Ron Yosef, an activist who founded the Israeli LGBTQ organization Hod for religious Jews, told Mic he knows Eran but has mixed feelings about his matchmaking project. 'This is like turning away from the issue, for yourself and for the community,' Yosef said in a phone interview.
'It was a common practice [for LGBTQ men to seek heterosexual marriages] until 2008 when Hod was founded. We started talking about the issue and demanding answers from rabbis... For many years Jewish people [in Israel] had no other option.'
A Hod survey in 2014 estimated that up to two-thirds of gay ultra-Orthodox men in Israel still marry women. It helps shield them from homophobia and also provides their families with all the benefits given to parents the state officially recognizes as 'religious Jews.'
Even if those estimates are generous, the stigma associated with being LGBTQ in Israel is still widespread. Last summer, an ultra-Orthodox Israeli man stabbed and killed several people at the Jerusalem Gay Pride parade.

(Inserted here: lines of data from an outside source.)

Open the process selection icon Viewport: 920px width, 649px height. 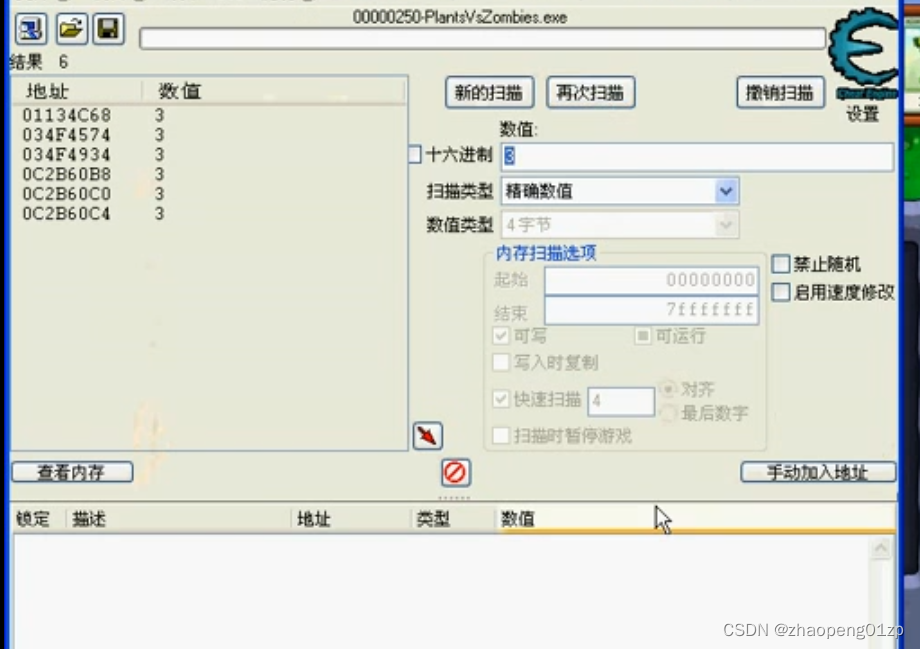tap(29, 28)
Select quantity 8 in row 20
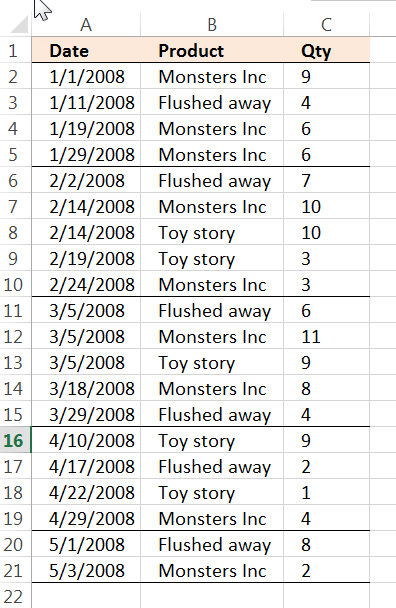The width and height of the screenshot is (396, 608). (x=327, y=544)
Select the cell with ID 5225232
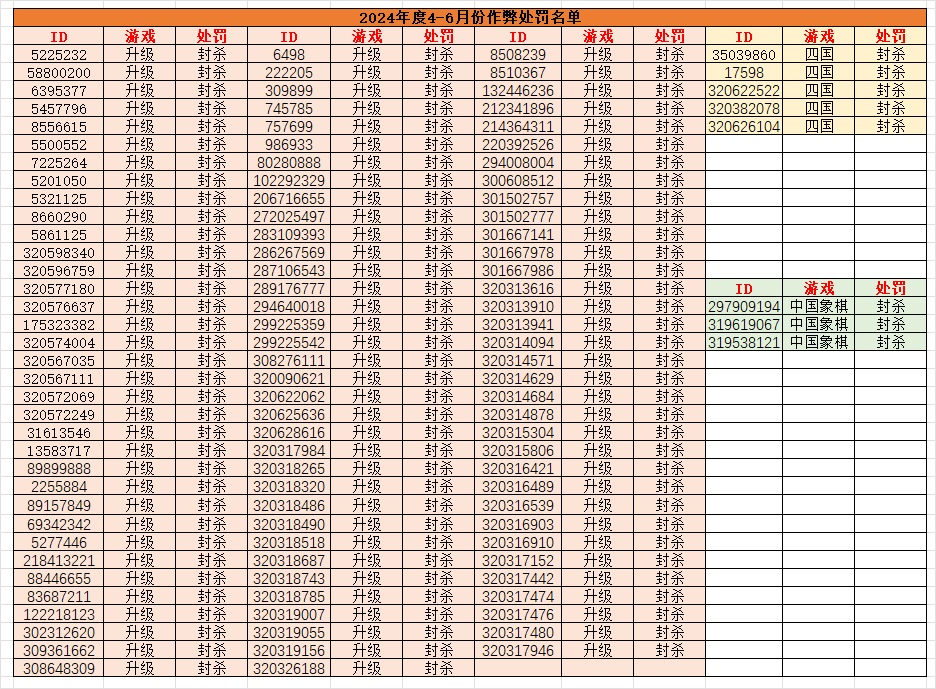936x689 pixels. 59,55
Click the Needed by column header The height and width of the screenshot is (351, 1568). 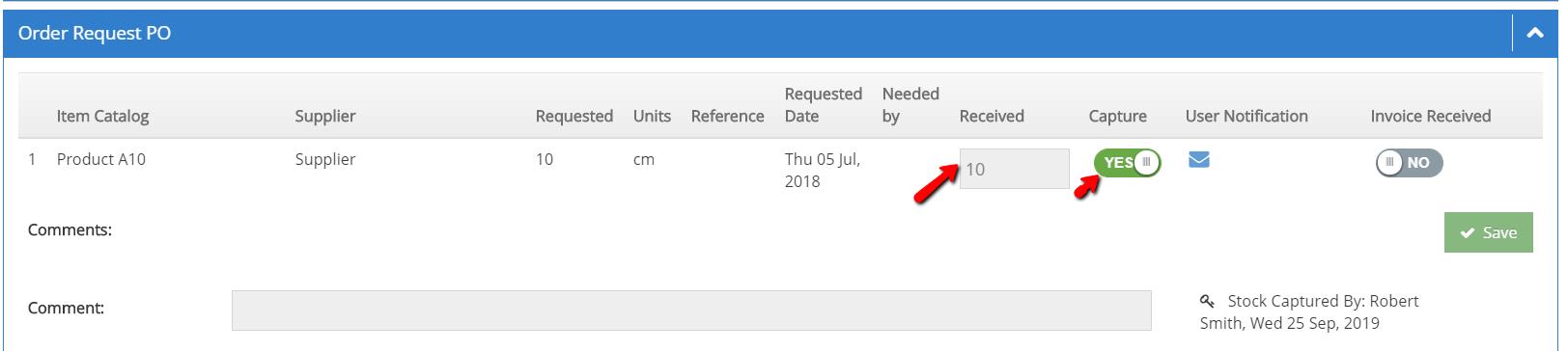coord(910,105)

Hod is now at the forefront of working with rabbis to negotiate religious laws surrounding LGBTQ identity and relationships. By 2013, more than 123 Orthodox rabbis in Israel and abroad had signed the community charter in progress, which they call the 'Document of Principles.' The document argues that coercing LGBTQ people into heterosexual marriages degrades the act of marriage itself and emphasizes the importance of accepting queer people in spiritual communities.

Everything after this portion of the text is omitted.